━━━ EXCERPT TO READ ━━━
By Dan Drollette Jr | April 30, 2019

plasma swirls on orange sunWhen two light atomic nuclei manage to overcome the forces that repel them, they can fuse together, releasing more energy than was required to start the reaction. This process is the force that powers the sun, whose source of energy is an ongoing fusion chain reaction. On Earth, the only place we have managed to sustain that reaction is in a hydrogen bomb. (Image of sun photographed in extreme UV light, courtesy of Solar Dynamics Observatory/NASA.)

Is it the perfect energy source as some claim, capable of replacing all of today’s fission reactors with their problematic features? Or a showcase for the drawbacks of a technology? Is it a field too closely tied to nuclear weaponry—or something that has brought one-time enemy researchers together? A waste of research money, or a vital part to understanding our universe?

Or is it all the above?
━━━
> OBJECTIVE 1
In the excerpt on fusion, where is the only place on Earth that the fusion chain reaction has been sustained?
> OBJECTIVE 2
Please rewrite the excerpt on fusion starting with "plasma swirls on" and going on through "understanding our universe?", putting "thermonuclear bomb" in place of "hydrogen bomb".
━━━ RAW RECORDS ━━━
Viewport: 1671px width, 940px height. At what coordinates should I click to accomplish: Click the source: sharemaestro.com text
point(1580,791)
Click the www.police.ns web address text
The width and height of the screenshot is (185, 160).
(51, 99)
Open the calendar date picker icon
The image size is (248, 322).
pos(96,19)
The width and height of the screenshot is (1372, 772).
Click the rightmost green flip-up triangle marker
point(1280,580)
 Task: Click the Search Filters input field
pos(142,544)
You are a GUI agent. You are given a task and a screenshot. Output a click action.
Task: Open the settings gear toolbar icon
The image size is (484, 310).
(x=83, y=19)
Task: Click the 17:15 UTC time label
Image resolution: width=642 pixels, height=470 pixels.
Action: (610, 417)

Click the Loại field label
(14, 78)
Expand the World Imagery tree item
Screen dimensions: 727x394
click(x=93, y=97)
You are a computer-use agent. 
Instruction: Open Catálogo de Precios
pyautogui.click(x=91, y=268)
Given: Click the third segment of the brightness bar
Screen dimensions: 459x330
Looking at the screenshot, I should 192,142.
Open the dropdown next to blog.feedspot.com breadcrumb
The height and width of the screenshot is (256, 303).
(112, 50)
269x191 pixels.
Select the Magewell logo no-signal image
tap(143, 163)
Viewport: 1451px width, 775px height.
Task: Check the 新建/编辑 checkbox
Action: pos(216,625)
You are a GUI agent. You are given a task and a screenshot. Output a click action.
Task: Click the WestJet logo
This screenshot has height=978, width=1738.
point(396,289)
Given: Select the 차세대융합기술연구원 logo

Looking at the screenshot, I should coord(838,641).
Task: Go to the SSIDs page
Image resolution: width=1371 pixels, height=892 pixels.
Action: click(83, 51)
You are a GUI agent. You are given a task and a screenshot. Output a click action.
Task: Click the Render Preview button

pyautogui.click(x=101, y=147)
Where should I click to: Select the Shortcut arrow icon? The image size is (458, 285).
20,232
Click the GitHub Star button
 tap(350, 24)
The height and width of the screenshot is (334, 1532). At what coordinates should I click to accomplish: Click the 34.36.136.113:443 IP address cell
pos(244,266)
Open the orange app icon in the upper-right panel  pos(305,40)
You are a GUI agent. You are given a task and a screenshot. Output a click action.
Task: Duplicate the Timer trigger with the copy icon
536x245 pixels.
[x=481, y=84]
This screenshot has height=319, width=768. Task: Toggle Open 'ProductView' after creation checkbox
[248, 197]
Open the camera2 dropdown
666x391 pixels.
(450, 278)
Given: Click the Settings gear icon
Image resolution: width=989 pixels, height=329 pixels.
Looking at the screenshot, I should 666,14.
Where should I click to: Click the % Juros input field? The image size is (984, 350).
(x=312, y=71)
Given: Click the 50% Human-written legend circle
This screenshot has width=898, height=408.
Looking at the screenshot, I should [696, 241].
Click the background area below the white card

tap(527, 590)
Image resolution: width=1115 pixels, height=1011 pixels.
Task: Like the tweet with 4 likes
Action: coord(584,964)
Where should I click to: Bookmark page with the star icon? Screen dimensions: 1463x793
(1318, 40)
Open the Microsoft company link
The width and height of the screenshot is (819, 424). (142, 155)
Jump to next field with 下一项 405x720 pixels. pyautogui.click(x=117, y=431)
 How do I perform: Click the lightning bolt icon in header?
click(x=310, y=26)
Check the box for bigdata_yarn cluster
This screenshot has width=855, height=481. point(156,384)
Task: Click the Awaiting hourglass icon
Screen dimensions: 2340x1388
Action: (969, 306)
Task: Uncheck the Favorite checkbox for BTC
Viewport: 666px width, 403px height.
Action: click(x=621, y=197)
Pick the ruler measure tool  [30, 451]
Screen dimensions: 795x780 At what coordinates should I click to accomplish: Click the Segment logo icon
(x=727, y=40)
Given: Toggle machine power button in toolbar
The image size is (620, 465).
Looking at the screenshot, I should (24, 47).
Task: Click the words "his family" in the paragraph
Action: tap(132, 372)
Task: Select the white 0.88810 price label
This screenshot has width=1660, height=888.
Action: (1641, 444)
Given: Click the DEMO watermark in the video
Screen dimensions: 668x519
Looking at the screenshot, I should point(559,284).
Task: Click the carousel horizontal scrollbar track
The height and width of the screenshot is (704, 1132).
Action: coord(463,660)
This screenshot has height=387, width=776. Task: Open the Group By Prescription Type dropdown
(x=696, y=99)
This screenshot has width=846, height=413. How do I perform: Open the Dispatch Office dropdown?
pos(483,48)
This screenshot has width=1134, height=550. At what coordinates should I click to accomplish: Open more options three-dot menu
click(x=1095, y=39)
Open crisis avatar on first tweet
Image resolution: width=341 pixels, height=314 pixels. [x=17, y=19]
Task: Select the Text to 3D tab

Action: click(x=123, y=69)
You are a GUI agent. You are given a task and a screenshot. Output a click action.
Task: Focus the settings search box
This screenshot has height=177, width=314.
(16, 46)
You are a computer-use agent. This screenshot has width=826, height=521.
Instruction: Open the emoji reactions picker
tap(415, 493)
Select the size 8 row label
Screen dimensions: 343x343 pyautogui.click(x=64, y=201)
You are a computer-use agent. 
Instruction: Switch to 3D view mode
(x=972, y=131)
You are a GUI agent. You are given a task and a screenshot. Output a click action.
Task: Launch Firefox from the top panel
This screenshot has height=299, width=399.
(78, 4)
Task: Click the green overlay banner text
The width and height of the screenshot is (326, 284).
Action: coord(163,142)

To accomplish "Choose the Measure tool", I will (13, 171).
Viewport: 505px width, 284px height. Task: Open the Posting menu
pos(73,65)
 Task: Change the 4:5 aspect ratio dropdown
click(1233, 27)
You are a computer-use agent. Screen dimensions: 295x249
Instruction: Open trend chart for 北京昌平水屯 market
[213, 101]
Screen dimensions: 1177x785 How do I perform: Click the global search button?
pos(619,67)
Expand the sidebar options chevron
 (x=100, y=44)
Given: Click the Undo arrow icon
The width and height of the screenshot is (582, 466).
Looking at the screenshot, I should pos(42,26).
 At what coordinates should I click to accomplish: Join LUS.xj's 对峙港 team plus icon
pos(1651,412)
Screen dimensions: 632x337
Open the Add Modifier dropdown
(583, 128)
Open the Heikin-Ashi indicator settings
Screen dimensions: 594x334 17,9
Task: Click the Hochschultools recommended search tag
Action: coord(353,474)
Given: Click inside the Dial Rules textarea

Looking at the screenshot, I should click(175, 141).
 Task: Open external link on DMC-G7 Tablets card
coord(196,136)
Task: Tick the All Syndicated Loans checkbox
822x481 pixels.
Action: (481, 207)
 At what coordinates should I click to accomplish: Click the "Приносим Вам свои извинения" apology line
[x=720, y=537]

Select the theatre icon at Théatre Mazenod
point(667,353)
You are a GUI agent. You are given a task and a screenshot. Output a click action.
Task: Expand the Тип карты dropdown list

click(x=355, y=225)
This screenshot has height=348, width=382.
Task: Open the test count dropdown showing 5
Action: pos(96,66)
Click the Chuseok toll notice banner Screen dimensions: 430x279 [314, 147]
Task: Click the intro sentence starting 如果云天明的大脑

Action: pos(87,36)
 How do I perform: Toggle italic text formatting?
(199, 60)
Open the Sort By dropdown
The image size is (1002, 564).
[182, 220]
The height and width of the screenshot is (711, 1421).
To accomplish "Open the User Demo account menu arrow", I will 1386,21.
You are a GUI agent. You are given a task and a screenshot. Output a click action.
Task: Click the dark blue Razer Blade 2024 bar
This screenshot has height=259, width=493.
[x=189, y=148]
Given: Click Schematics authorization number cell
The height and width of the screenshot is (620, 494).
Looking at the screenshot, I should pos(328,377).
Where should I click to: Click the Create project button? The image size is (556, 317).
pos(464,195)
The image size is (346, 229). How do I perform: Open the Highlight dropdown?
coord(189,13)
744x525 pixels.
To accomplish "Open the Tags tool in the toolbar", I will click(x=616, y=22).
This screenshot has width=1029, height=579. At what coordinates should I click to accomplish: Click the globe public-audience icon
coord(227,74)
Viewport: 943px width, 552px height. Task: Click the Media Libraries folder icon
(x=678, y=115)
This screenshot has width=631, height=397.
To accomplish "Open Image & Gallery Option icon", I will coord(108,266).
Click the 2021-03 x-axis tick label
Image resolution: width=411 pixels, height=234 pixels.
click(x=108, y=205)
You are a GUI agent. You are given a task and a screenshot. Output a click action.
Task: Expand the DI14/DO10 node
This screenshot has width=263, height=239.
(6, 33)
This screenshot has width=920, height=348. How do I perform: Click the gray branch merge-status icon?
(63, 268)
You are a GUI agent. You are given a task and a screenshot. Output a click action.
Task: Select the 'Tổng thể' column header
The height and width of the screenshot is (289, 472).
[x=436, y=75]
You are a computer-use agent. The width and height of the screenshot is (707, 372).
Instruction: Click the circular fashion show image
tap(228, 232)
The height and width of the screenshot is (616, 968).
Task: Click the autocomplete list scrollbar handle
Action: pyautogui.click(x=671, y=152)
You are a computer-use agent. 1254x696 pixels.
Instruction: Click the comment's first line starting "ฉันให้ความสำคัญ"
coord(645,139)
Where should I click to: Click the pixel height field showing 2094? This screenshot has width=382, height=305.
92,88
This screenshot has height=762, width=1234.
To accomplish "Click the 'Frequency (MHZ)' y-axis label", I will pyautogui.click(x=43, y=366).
━━━
> FINISHED ANSWER 1
In a hydrogen bomb.

> FINISHED ANSWER 2
plasma swirls on orange sunWhen two light atomic nuclei manage to overcome the forces that repel them, they can fuse together, releasing more energy than was required to start the reaction. This process is the force that powers the sun, whose source of energy is an ongoing fusion chain reaction. On Earth, the only place we have managed to sustain that reaction is in a thermonuclear bomb. (Image of sun photographed in extreme UV light, courtesy of Solar Dynamics Observatory/NASA.)

Is it the perfect energy source as some claim, capable of replacing all of today’s fission reactors with their problematic features? Or a showcase for the drawbacks of a technology? Is it a field too closely tied to nuclear weaponry—or something that has brought one-time enemy researchers together? A waste of research money, or a vital part to understanding our universe?